Sunday, January 13, 2008
Wal-Mart - An Odd Fit for a Town Bent on "Upscale" Revival
By Curmudgeon
I don't shop at Wal-Mart much. It's such a royal pain in the butt to negotiate the traffic over the viaduct on Riverdale Road that I generally avoid all of the stores there if I can. Not to mention Wal-Mart's militant anti-unionism and generally poor treatment of many who work for it.
Others here seem to have other reasons that, I guess, can be summed up as "who invited all these tacky people?" Most days, I could ask the same, if I was given to thinking that way, about the general crowd at the Mall as well. That's what big box stores, and mega-malls, do. They draw in people, generally from nearly all across the socio-economic spectrum.
But the question the Council and I guess we ought to be discussing is this: "Would a downtown Wal-Mart be a wise addition to the shopping mix in downtown Ogden?" Would it enhance and encourage the kind of development, look-and-feel, and business and residential climate the City seems to want to develop as part of the downtown resurgence or would it not?

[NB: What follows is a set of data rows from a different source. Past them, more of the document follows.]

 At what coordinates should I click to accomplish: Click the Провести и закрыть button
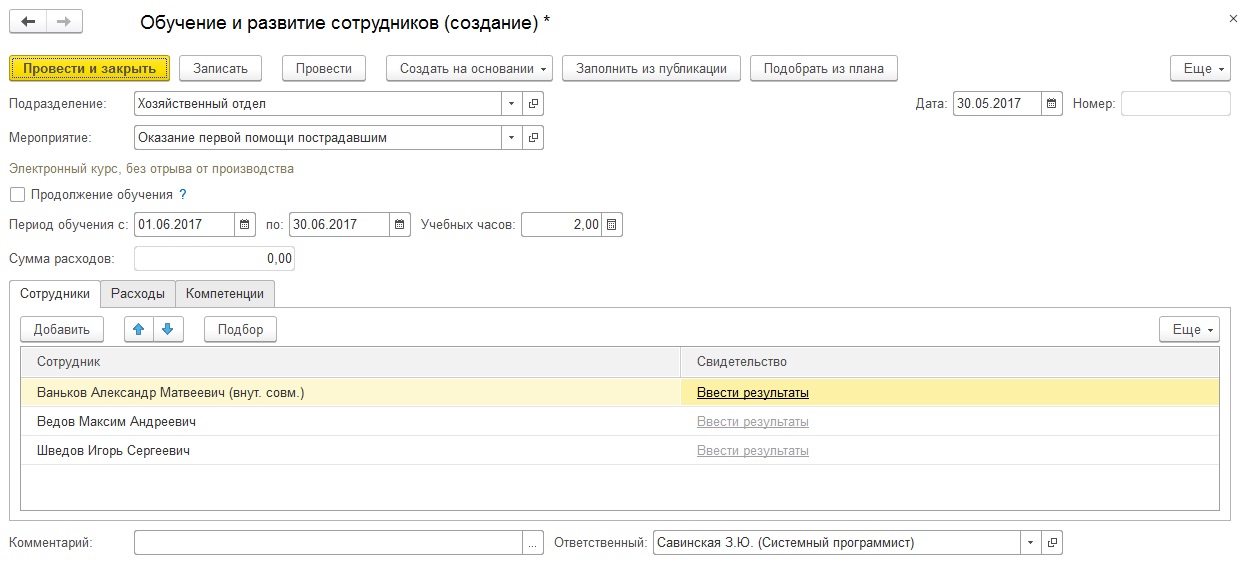tap(90, 68)
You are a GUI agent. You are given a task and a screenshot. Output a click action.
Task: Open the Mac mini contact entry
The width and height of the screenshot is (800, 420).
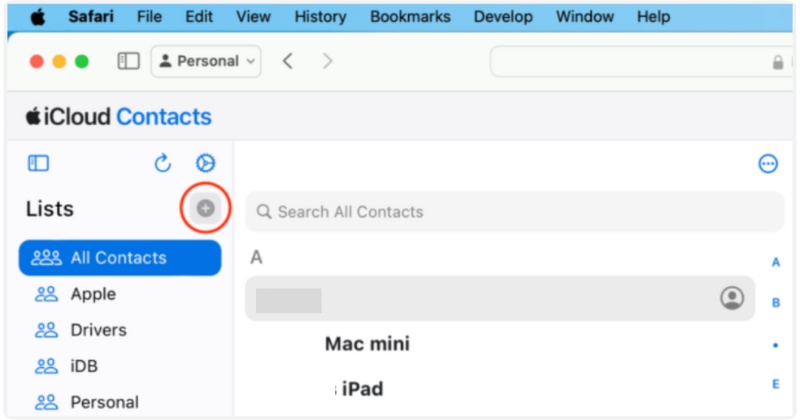tap(367, 345)
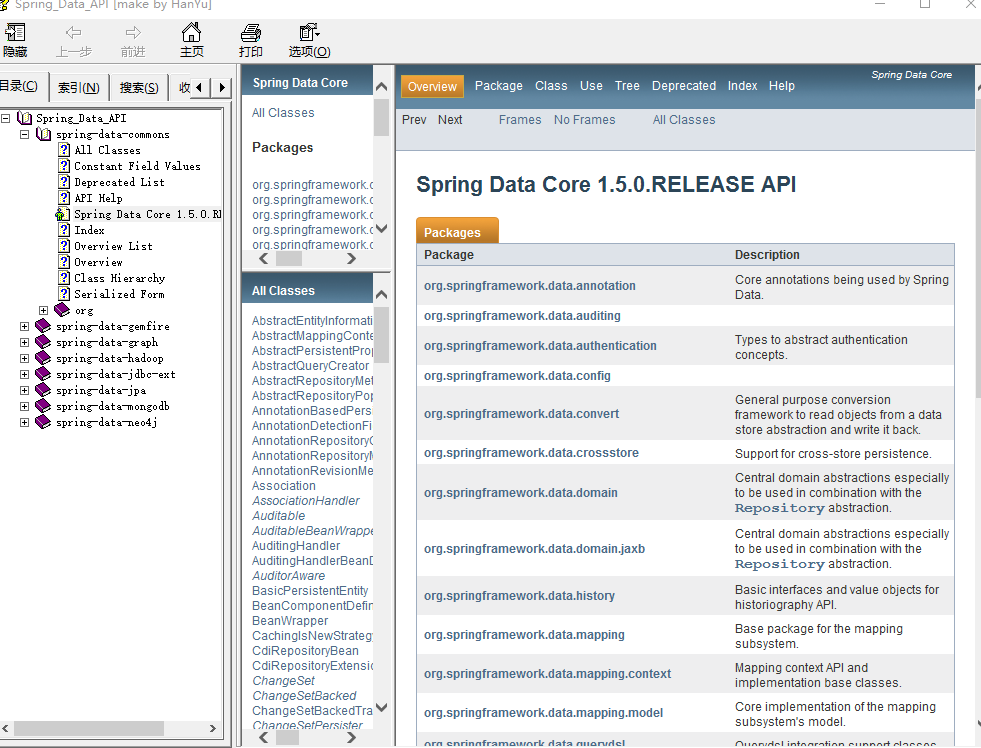This screenshot has width=981, height=748.
Task: Expand the spring-data-jpa tree node
Action: (x=25, y=390)
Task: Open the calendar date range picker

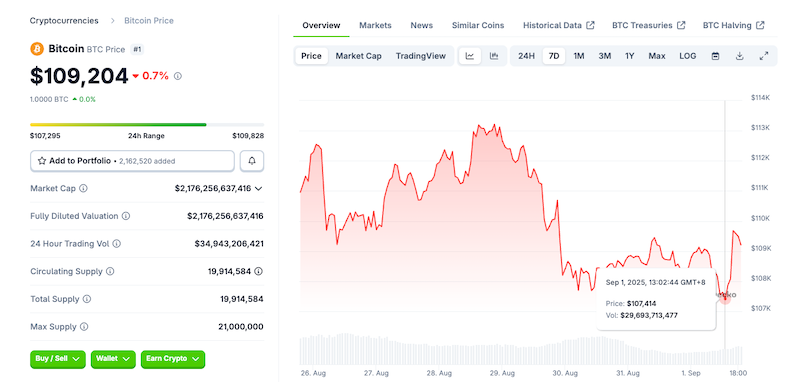Action: tap(715, 56)
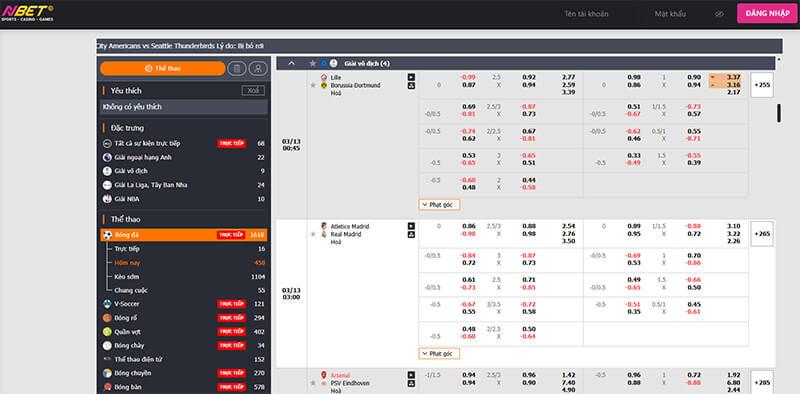Click the ĐĂNG NHẬP login button
The width and height of the screenshot is (800, 394).
[767, 14]
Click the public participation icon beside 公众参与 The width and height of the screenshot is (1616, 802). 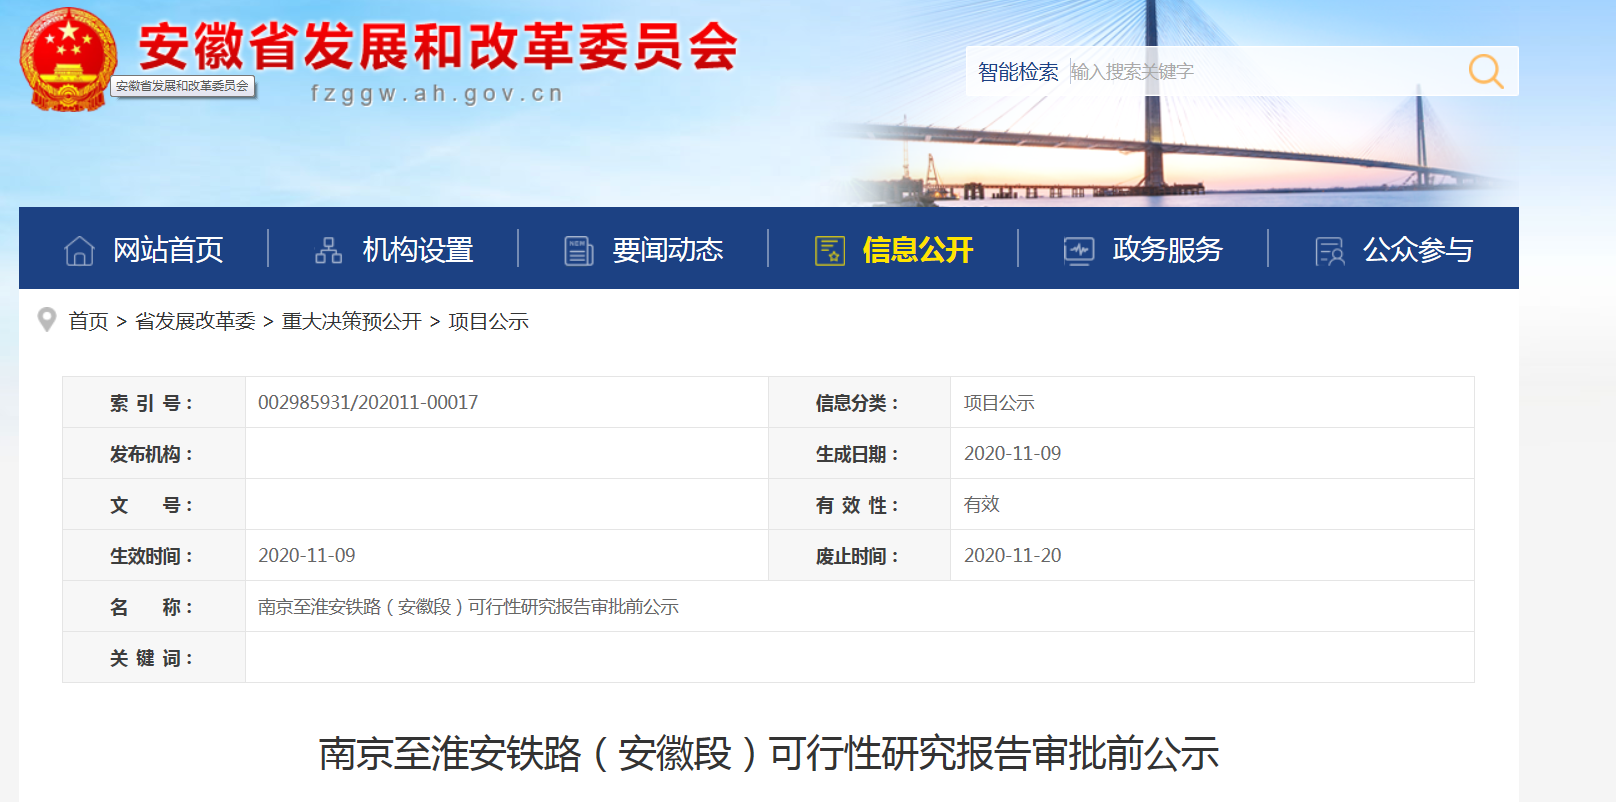(x=1329, y=250)
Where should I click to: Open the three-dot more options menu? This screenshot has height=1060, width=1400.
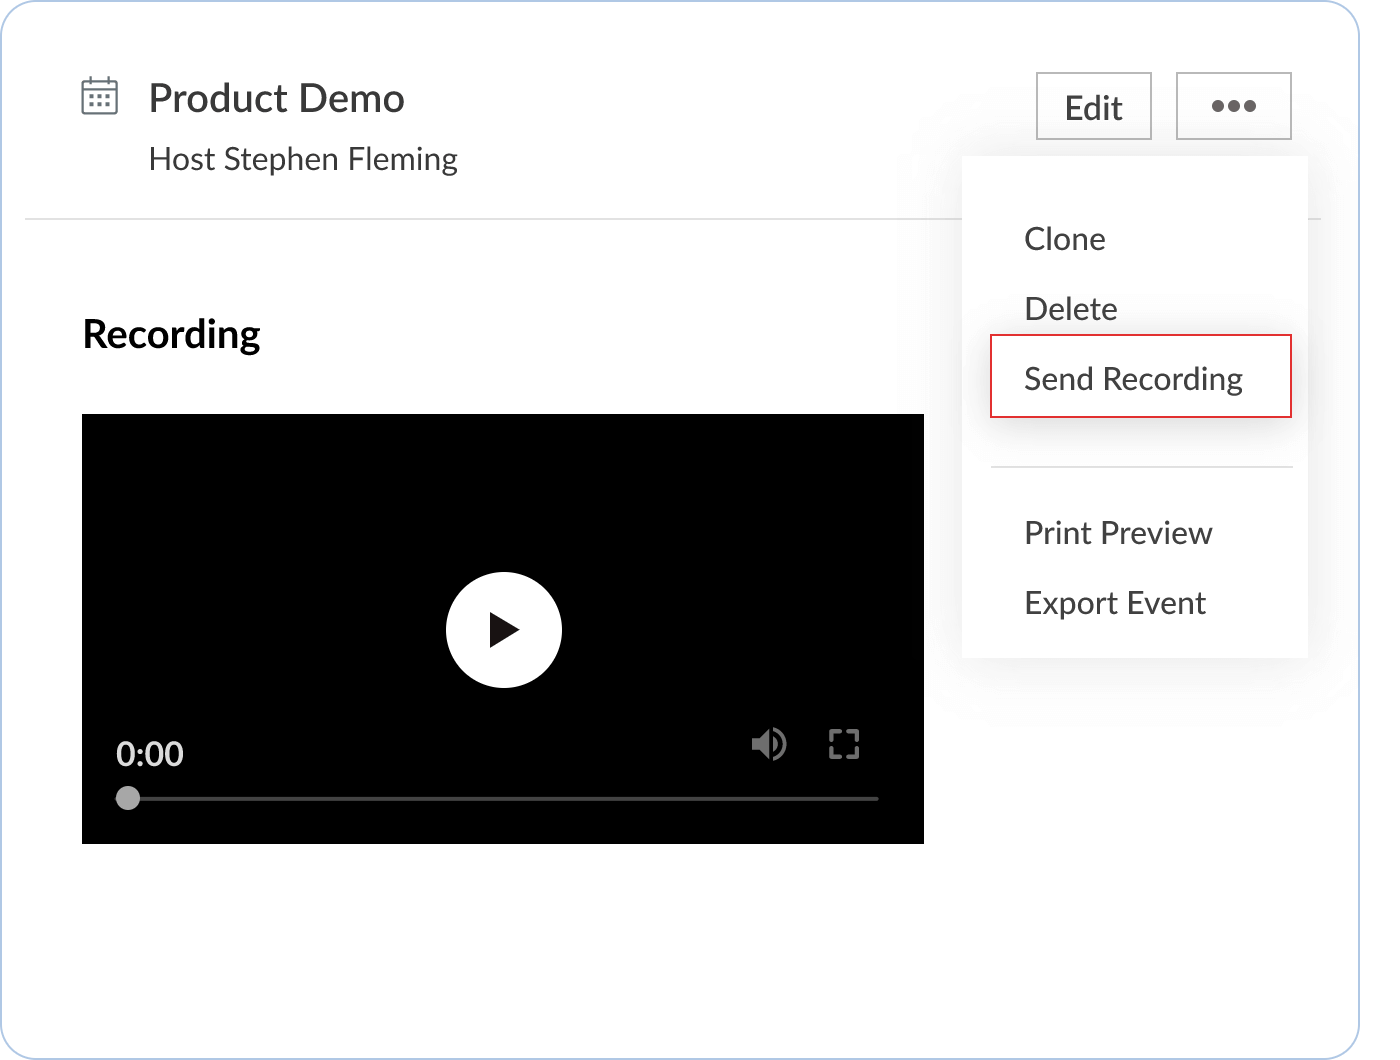pyautogui.click(x=1233, y=106)

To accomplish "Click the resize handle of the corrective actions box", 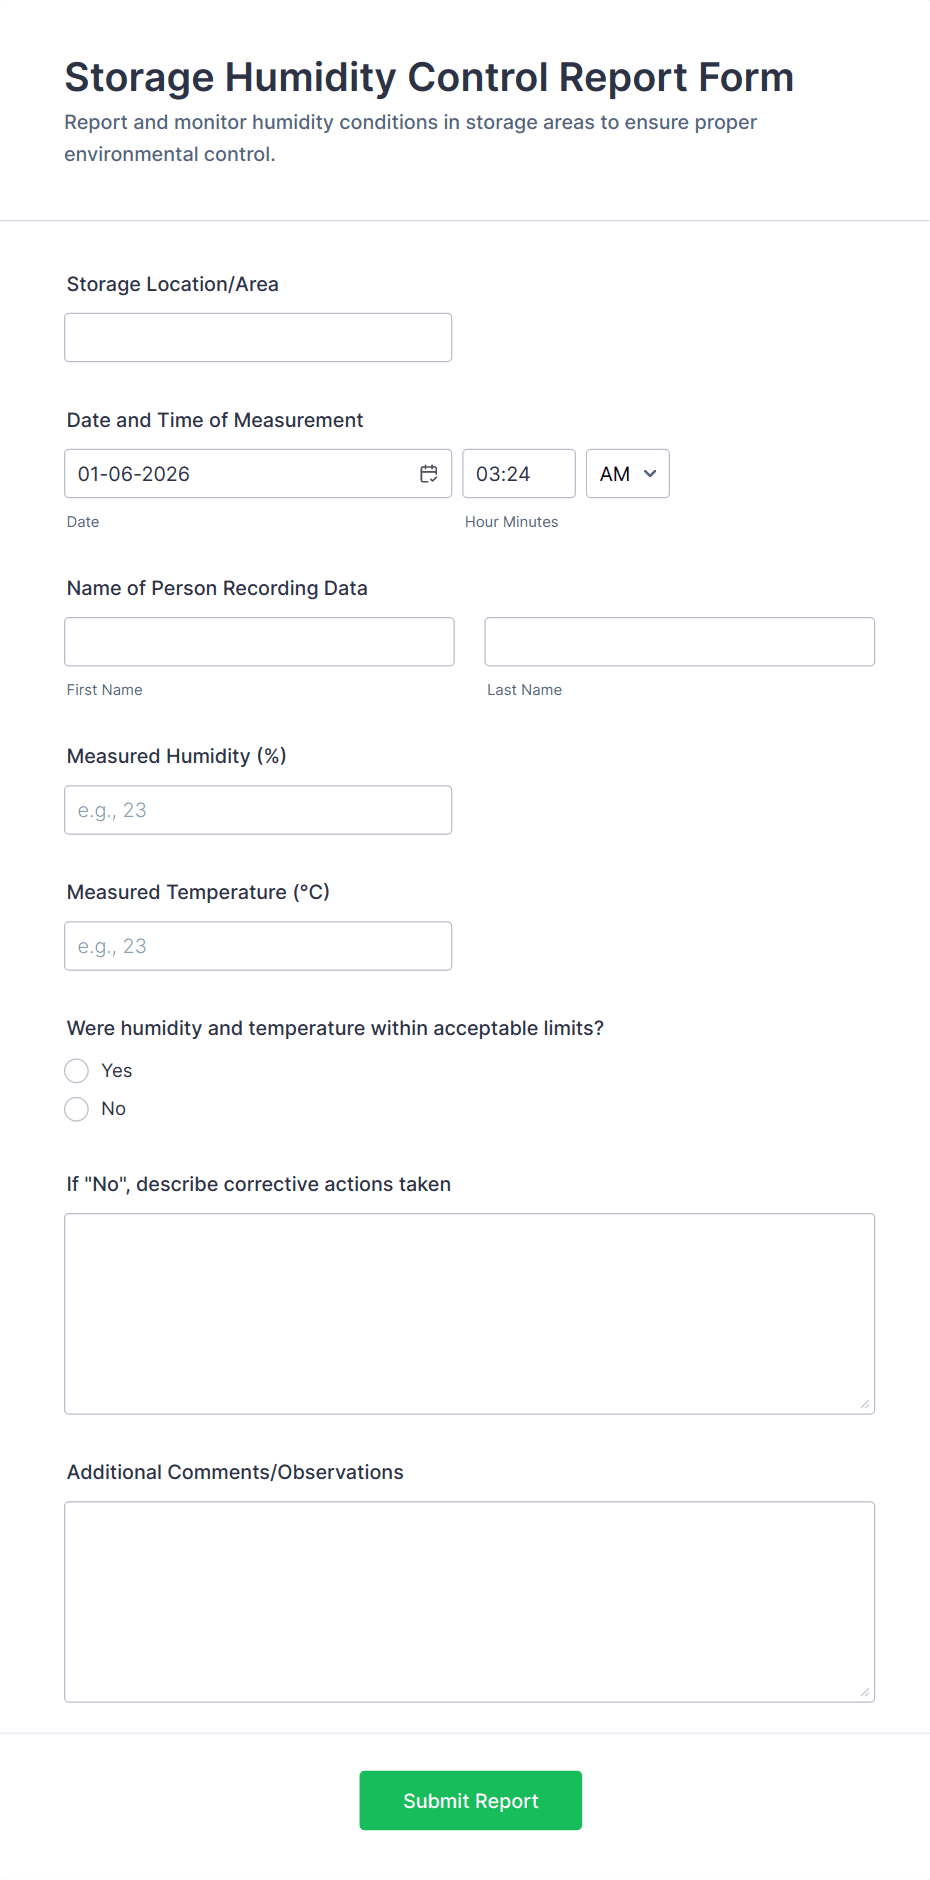I will (864, 1404).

The emphasis the city administration has been encouraging, seems to me, is downtown Ogden as a unique somewhat up-scale residential [condo/apartment] community, walking distance from Frontrunner, with a good selection of dining and entertainment options. That certainly as been the target image of the River Project developments, and today we learn from the Standard-Examiner that the proposed 300 room Art-Deco hotel will actually offer only 150 traditional convention hotel rooms, and 150 residential condo units. Wal-Mart does not seem to me to fit into that mix well.
But if the goal is to build up a critical mass of middle class and upper middle class residents downtown, and businesses that cater to them, seems to me that stand-alone merchants of various types scattered around [walking distance] the downtown area would be a far better idea than a big-box Wal-Mart. To be sustainable as a "walking urban community" downtown Ogden needs for openers a food market. Something like "Whole Foods" might fit the mix well. It needs a hardware store. It needs... desperately now... a bookshop. It needs one or two specialty shops like a Tony Caputo's. It has some good Mexican-American groceries, but they tend to be on the periphery, just out of comfortable strolling distance.
What puzzles me about the downtown Wal-Mart idea is that it seems so out of sync with the kind of development the administration has been urging for the area. Forgive the inelegant image, but a Wal-Mart thrown into the mix there now and planned, seems pretty much like tossing a turd in the punch bowl.
I realize there are arguments to be made against the Administration plan to up-scale [if you don't like the plan, to "yuppify"] downtown. And they are not by any means trivial arguments. We heard many of them here and in the letters column of the Std-Ex and in Charles Trentelman's column as well when the now, it seems, defunct Administration plan to move the St. Anne's Center way out by the Nature Center was first floated. [Another variation on "Who invited all these tacky people?"]
But my point is this: if the goal is to yuppify downtown Ogden, to turn its residential demographic up significantly, then the Wal-Mart idea seems way out of line with that vision and that plan. And I've yet to hear anyone from the Administration gaggle explain how it would fit in with the Fern Bar and Condo plans for the River Project, or the Up Scale Hotels, Condos, Restaurants and Shoppes Plan for closer in downtown.